Optical flow estimation can be considered as a matching problem. Comparing two frames of images, occlusion can be determined if a pixel does not appear in the second frame. We can use either color features or more complex features for matching. In order to balance computation cost and computational accuracy, we do not match point-by-point, but use grid point sampling algorithm. To be specific, we first generate grids with a fixed size of 5 in both frames. For each sampling point, we build two descriptors H and C and use these descriptors for matching. H consists of 9 orientation histograms with 12 bins and C comprises the mean RGB color of 9 subparts. Correspondences between points are obtained by approximate K-nearest neighbor matching, which K is 2 in our strategy. We compute the Euclidean distances of both descriptors separately and normalize them by the sum over all distances.

d^{2} (H_{m}, H_{n}) = \frac{{∥H_{m} - H_{n}∥}_{2}^{2}}{\frac{1}{S} \sum_{i, j} {∥H_{i} - H_{j}∥}_{2}^{2}}

(1)

d^{2} (C_{m}, C_{n}) = \frac{{∥C_{m} - C_{n}∥}_{2}^{2}}{\frac{1}{S} \sum_{i, j} {∥C_{i} - C_{j}∥}_{2}^{2}}

(2)

d^{2} (m, n) = \frac{1}{2} (d^{2} (H_{m}, H_{n}) + d^{2} (C_{m}, C_{n}))

(3)

where m is the grid points in the first frame and n is the matched point in the second frame, S is the total number of combinations m, n. Due to the normalization, H and C share the same weight in the final distance. The next step is consistency check, which is helpful for removing outliers. Since the matching results are sparse, we need sparse-to-dense interpolation to obtain the initial occlusion detection

M_{m}

, and the overall flow of our matching-based strategy is shown in Figure 2.

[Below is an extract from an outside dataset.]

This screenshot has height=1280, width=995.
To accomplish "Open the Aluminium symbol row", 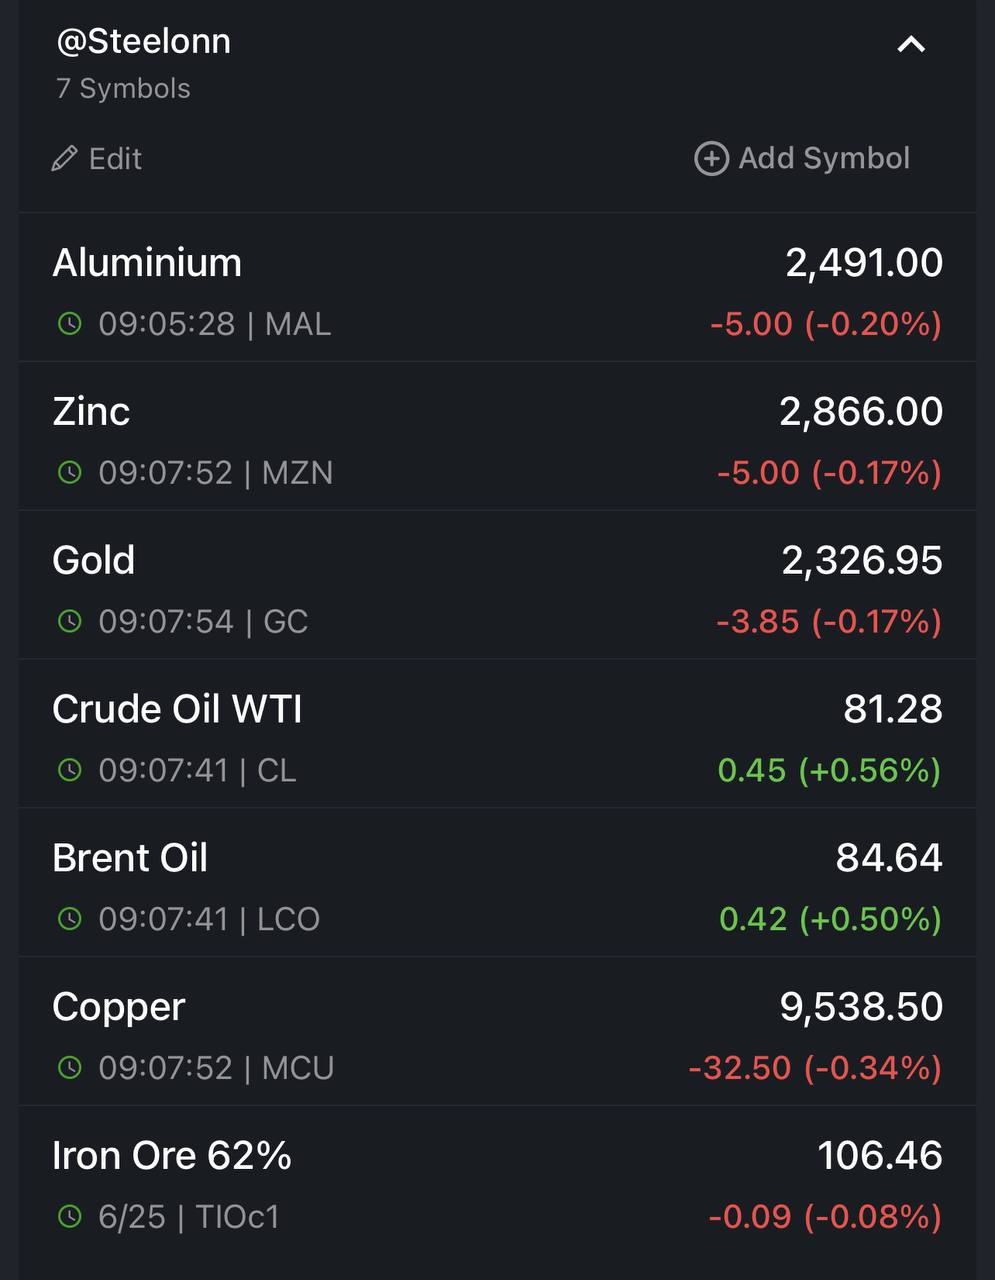I will [x=497, y=288].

We also experimented with the KD-tree-based matching algorithm proposed by He et al. [34] and the Siamese neural network based matching methods [35]. The former algorithm achieves similar results of the above one, but its computational complexity is greater. Perhaps due to the lack of sufficient training data, the CNN-based algorithm has not achieved satisfactory results.

3.2. Warped Image-Based Strategy

Using the initial matching mentioned above and EpicFlow [36], the initial optical flow estimation can be estimated, which contains abundant occlusion information. We get the occlusion reasoning from two aspects, one is the motion analysis, and the other is warped image. The overall flow of our matching-based strategy is shown in Figure 3.

Based on the statistics [9] of Flying Chairs and the MPI-Sintel datasets, it is verified that the displacements of the foreground are larger than that in the background. Meanwhile, the occluded areas belong to the background in most cases. According to the transformation matrix from optical flow, if more than one pixels move to the same position, the positions with small optical flow values are marked as occlusion. Based on the above motion analysis, we can obtain occlusion detection results to some extent. Meanwhile, the warped image also contains abundant occlusion information. Under the guidance of optical flow, the warped image can be obtained by backward mapping of frame 2. Occlusion might result in undesirable ghosting artifacts in the warped image which is helpful for reasoning occlusion.

The above two strategies can get occlusion detection separately. Since the statistical results are not applicable to each frame, the former strategy method may lead to many errors. In addition, the latter is sensitive to the threshold of the difference. Therefore, we propose a robust and reliable combined detection strategy, which is shown in Figure 4 and the initial occlusion detection is named as

M_{w}

. According to the motion analysis, the positions in the first frame are divided into three categories. The first category is that there is no corresponding point in frame 2. A unique corresponding point in frame 2 is the second category. In addition, the last category is sharing the corresponding point in frame 2 with other positions. For “many to one” relationship in the third category, we only retain the smallest difference correspondence. No corresponding relationship can be directly reasoned as occlusion. In the “one to one” relationship, occlusion threshold is used to determine whether there is occlusion. Since the pixels in the warped image are obtained by neighborhood interpolation, the occlusion threshold can be designed to correlate with the maximum difference of the pixels in the four neighborhoods.

3.3. Edge-Based Strategy

Since occlusion is caused by movement, so it would appear on the moving edges. The moving edge is the complex semantic information, so usually using image edge to approximate. By connecting the matching edges of two frames, we can obtain the occlusion candidate

M_{e}

. The overall flow of our edge-based strategy is shown in Figure 5.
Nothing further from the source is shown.